- 35°14′08″N 101°47′24″W﻿ / ﻿35.2355°N 101.79°W
- Location: 2300 N. Spring St. Amarillo, Texas
- Country: United States
- Denomination: Catholic Church
- Website: stlaurenceamarillotx.com

History
- Status: Parish church
- Founded: 1955
- Dedication: Saint Lawrence
- Dedicated: December 2, 1959

Architecture
- Architect: Paul Deeley (1975 renovation)
- Style: Modern
- Completed: 1959

Specifications
- Capacity: 500
- Materials: Brick

Administration
- Diocese: Amarillo

Clergy
- Bishop: Sede vacante

= St. Laurence Catholic Church (Amarillo, Texas) =

St. Laurence Catholic Church, formerly St. Laurence Cathedral, is a parish church in the Diocese of Amarillo located in Amarillo, Texas, United States. It served as the cathedral church of the Diocese of Amarillo from 1975 to 2011.

==History==
On June 12, 1949, public Masses on Sundays and holy days began at St. Lucien’s Chapel at Price College in Northeast Amarillo. More than 40 people attended the first Mass. These Masses led to the establishment of St. Laurence Parish in 1955. St. Laurence School began before the parish, however. Ground was broken for a three-room school building on April 18, 1954. The school opened in September of that year with 71 students in two grades. The parish itself was started on May 16, 1955. The Rev. Leroy Matthiesen was named the first pastor. The parish gathered at St. Lucien’s until the church was built.
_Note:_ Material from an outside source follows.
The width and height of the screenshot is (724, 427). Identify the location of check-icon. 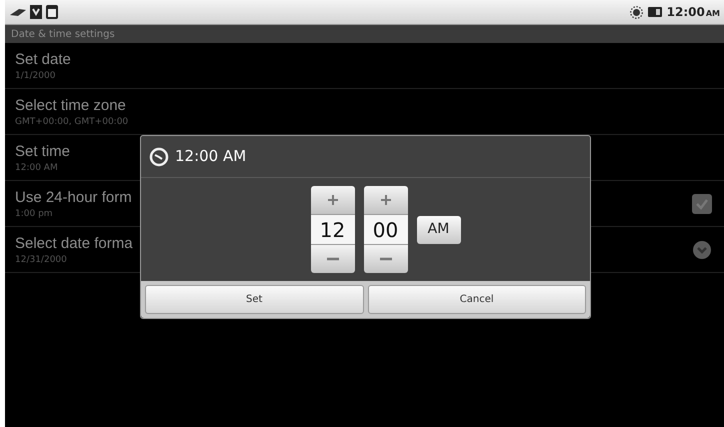
(702, 203).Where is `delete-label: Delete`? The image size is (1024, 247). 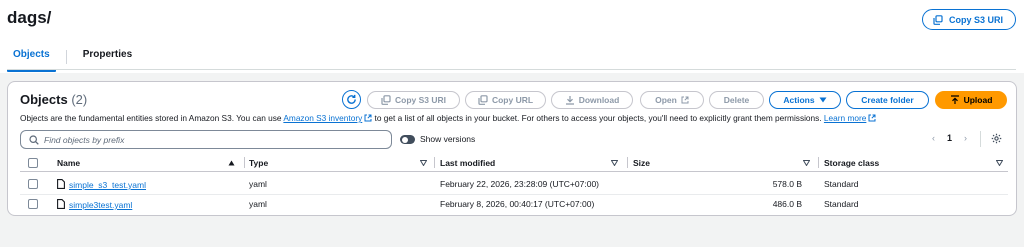 delete-label: Delete is located at coordinates (736, 100).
After a capital campaign surpassed its $100,000 goal, ground was broken for a building meant to be a temporary church in early 1959. Bishop John L. Morkovsky dedicated the new church on December 2, 1959. The parish continued to grow throughout the 1960s, but it was affected by the closing of Amarillo Air Force Base in 1968. The parish lost 600 families, and enrollment at the school declined as costs rose. It was able to remain viable by the families and retired military personnel who remained.

By the early 1970s Sacred Heart Cathedral in downtown Amarillo declined to 25 families, and it was determined to close the parish. St. Laurence Church, which had seating for 500, was the largest in town. It was also located on diocesan property, including the Chancery Office, the bishop’s residence, Alamo Catholic High School, and St. Francis Convent. On November 10, 1974, Bishop Lawrence M. DeFalco executed the decree from the Holy See naming St. Laurence Church as the diocese’s new cathedral. It was decided not to build a new cathedral but to remodel the existing structure. Fort Worth architect Paul Deeley and Santa Fe, New Mexico liturgical artist Andrea Bacigalupa created a new worship space in the old church. The old pews were given to Our Lady of Guadalupe Church in Matador and St. Margaret Mary in Lamesa. The renovated church was consecrated as St. Laurence Cathedral on October 5, 1975. Paul Deeley won a first-place honor in 1977 at the Design Awards Program of the American Institute of Architects in Fort Worth for his work at St. Laurence. On March 25, 2011 St. Mary’s Church in Amarillo, which had dedicated a new church on September 11, 2010, was named by Pope Benedict XVI as the third cathedral for the Amarillo Diocese. St. Laurence reverted to the status of a parish church.